### Task item
Every line in the data below has to be repeated exactly; no picture belongs in the result.
----
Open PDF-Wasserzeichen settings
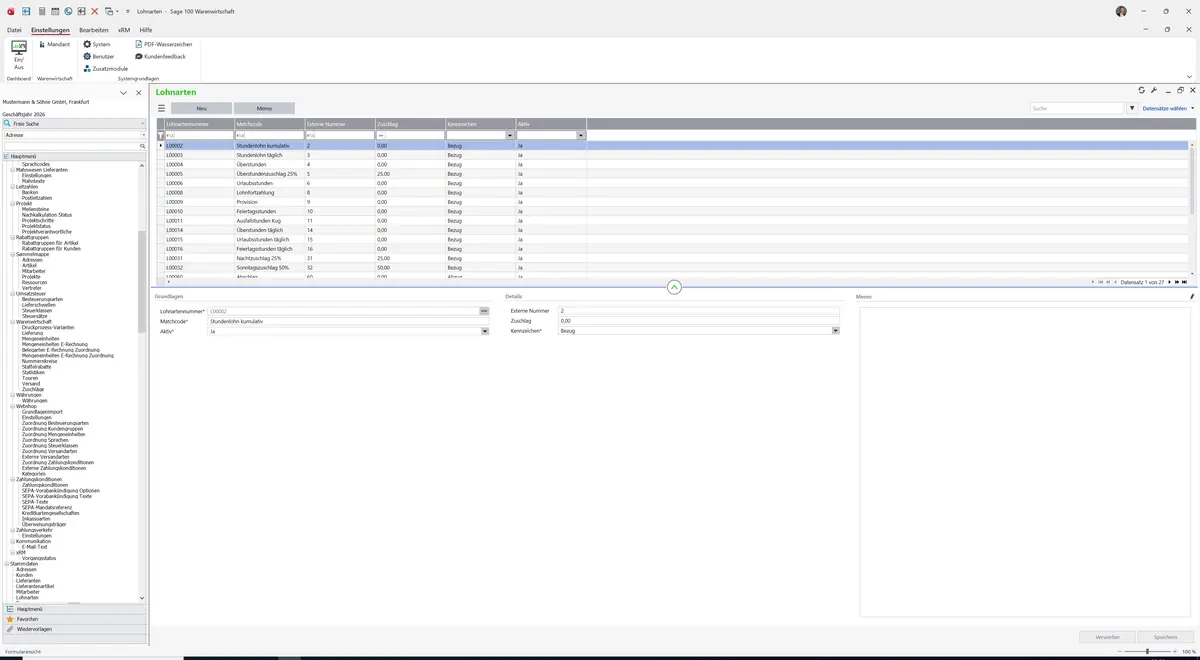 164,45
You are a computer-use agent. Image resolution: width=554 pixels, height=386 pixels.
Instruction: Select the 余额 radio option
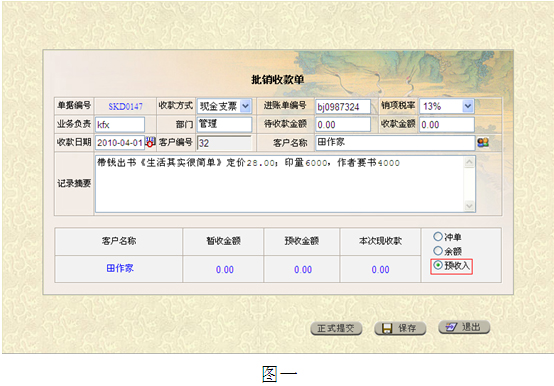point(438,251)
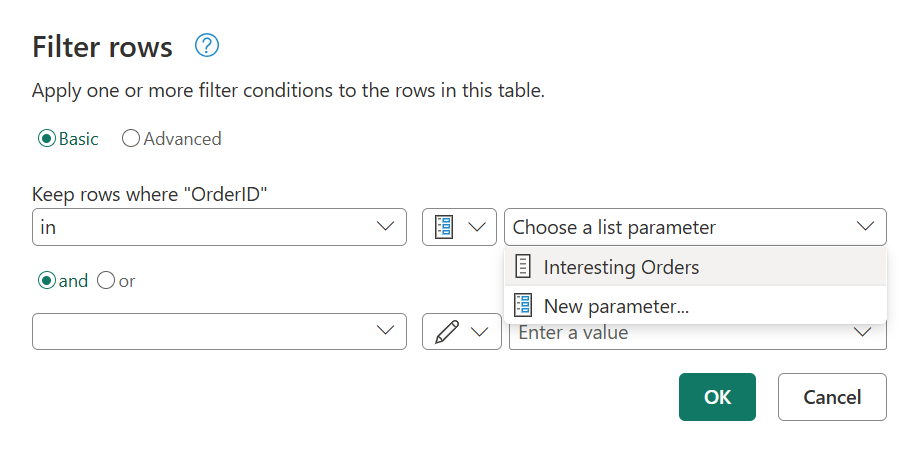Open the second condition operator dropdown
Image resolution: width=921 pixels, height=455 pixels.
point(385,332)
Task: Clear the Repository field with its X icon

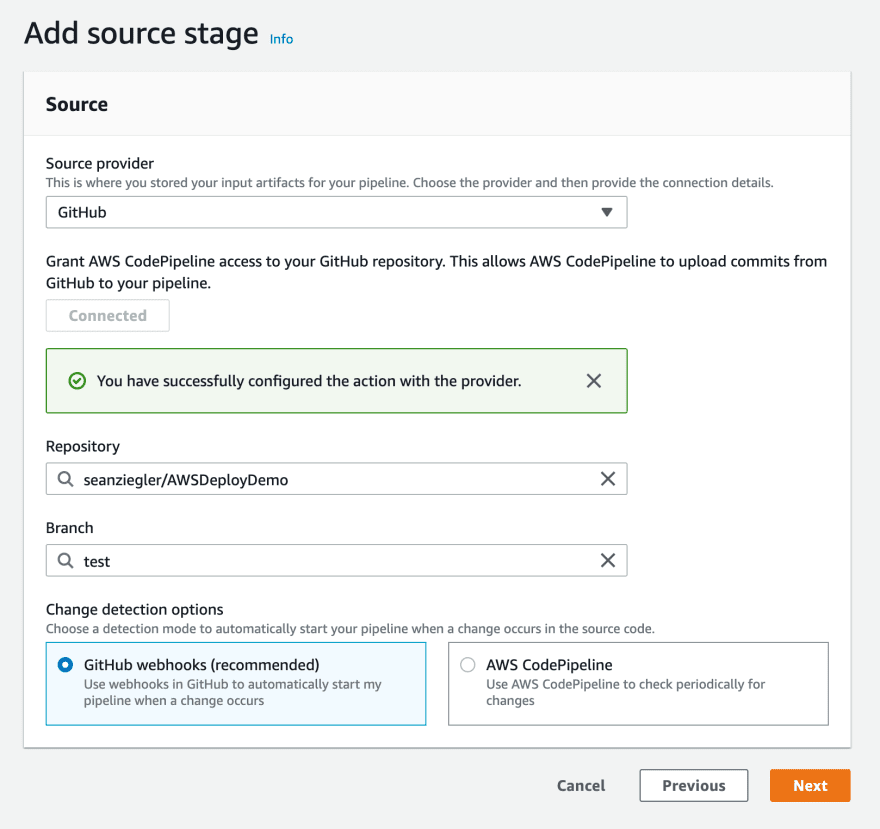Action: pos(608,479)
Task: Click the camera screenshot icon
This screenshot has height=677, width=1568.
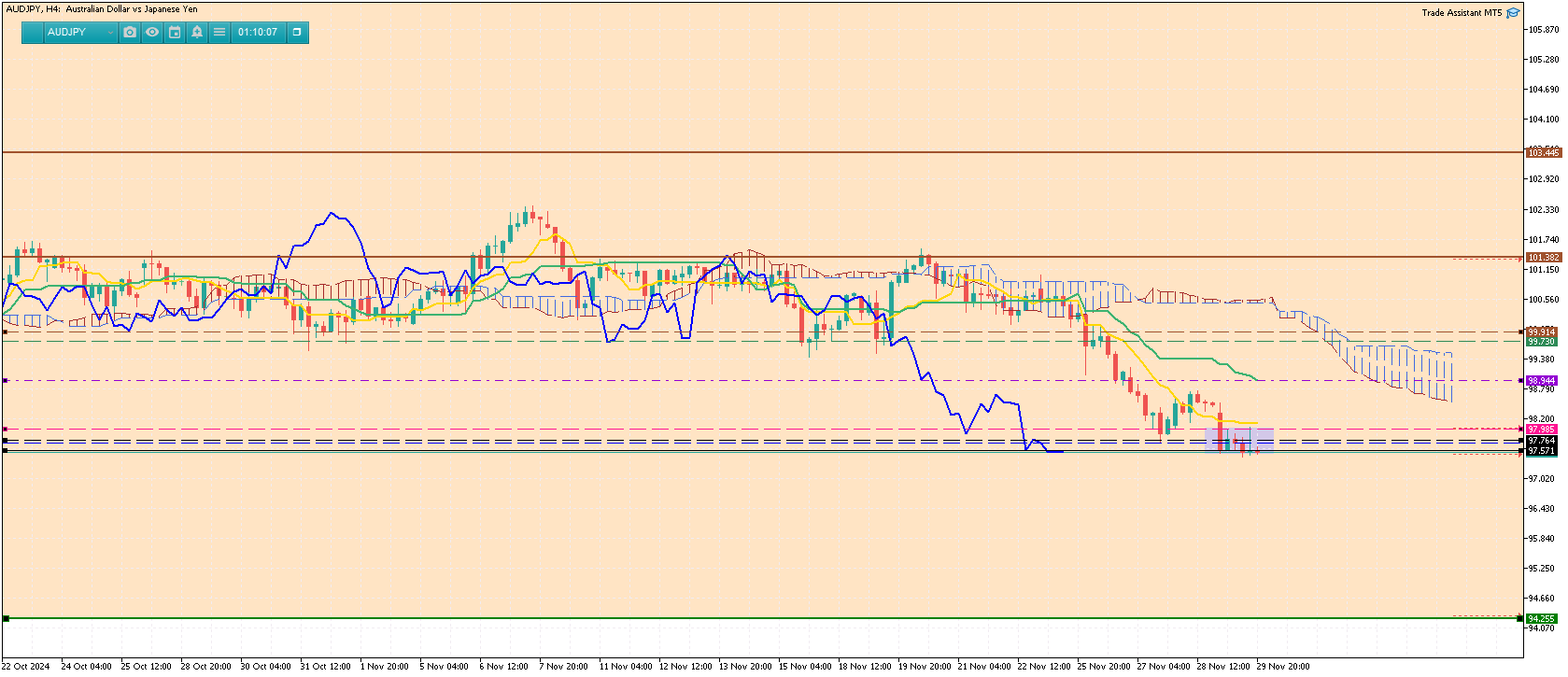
----
### The answer
Open PDF-Wasserzeichen settings
 164,45
You are a computer-use agent. Image resolution: width=554 pixels, height=386 pixels.
Instruction: Select the 余额 radio option
point(438,251)
Open the second condition operator dropdown
Image resolution: width=921 pixels, height=455 pixels.
point(385,332)
Task: Clear the Repository field with its X icon

Action: pos(608,479)
Task: Click the camera screenshot icon
This screenshot has height=677, width=1568.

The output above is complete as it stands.